Откуда берется? И не лучшее ли это доказательство того, что человек больше, шире заявленной и проявленной своей сущности, раз он с готовностью превращается в старый радиоприемник на лампах и начинает что-то из себя вещать в песенном виде?
Песня, какой бы она ни была, религиозна. Она нас связывает с другими мирами, непонятно какими, и в каждой песне, даже если она про Ленина, есть тоска, мука по утраченной цельности, как будто наша душа рассталась со своей половиной и ищет ее, хочет прилепиться, но не получается. И в счастливый момент жизни, когда, казалось бы, все получилось и жизнь удалась, песня нужна не меньше, чем в тоске, а значит, она еще и благодарность.
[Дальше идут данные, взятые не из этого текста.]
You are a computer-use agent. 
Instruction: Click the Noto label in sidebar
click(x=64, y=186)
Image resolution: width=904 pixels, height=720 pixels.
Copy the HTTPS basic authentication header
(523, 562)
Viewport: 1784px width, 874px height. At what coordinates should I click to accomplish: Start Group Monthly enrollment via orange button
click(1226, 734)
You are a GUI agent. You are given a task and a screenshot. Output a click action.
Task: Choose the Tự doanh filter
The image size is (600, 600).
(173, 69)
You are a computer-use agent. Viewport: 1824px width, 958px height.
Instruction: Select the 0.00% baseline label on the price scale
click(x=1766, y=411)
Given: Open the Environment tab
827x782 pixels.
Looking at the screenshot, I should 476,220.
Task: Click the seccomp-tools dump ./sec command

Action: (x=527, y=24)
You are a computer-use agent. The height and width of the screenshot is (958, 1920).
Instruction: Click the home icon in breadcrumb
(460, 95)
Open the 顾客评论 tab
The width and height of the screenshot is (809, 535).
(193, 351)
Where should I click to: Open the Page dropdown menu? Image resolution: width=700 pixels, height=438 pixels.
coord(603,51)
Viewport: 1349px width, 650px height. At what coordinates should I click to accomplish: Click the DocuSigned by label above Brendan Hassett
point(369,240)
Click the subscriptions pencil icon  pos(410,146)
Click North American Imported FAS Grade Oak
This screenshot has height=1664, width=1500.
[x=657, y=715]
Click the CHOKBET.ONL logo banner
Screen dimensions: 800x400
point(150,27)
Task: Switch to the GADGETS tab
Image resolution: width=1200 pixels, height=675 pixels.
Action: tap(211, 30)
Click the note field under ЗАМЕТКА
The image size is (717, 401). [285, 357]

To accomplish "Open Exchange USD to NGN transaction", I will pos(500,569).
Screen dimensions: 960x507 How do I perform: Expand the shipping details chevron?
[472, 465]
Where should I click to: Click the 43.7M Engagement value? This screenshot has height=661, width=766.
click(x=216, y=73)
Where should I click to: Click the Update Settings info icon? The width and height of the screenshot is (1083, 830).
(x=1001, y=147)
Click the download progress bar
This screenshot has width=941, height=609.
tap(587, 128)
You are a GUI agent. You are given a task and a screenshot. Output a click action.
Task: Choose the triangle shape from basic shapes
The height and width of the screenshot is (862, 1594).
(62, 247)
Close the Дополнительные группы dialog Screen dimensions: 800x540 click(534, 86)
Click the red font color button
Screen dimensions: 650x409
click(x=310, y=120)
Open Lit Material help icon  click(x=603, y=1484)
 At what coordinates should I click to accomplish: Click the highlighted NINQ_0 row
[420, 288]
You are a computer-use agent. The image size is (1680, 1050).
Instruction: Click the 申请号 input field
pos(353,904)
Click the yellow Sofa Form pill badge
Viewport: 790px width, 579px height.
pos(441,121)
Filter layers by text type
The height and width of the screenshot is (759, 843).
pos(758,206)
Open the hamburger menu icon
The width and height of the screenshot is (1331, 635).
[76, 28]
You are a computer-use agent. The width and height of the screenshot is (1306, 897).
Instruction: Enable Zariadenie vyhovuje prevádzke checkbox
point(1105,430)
Песня, охватив собой тело, превращается в танец. Мы поем и пляшем о том, кто мы есть, и общий смысл наших песен в том, что нас мало любят, а мы хотим, чтобы нас больше любили, а нас любить особенно не за что. Общий смысл песен – дай. Не возьми, а дай. Раньше песня была о «возьми»: возьми меня, государство, я буду твоим слугой, буду водить самолеты и ездить на тракторе; или – возьми меня, любимая, я тебе подарю все, что хочешь.
А теперь песня стала «дай». Мне недодали, меня обманули, меня травмировали, дайте мне больше, не мешайте мне жить, я вам покажу, какой я крутой и бодрый. Дай, дай, дай.
А если не дать, будет обида, будет в лучшем случае ирония, эпатаж, а в худшем – месть. Я вам за все отомщу.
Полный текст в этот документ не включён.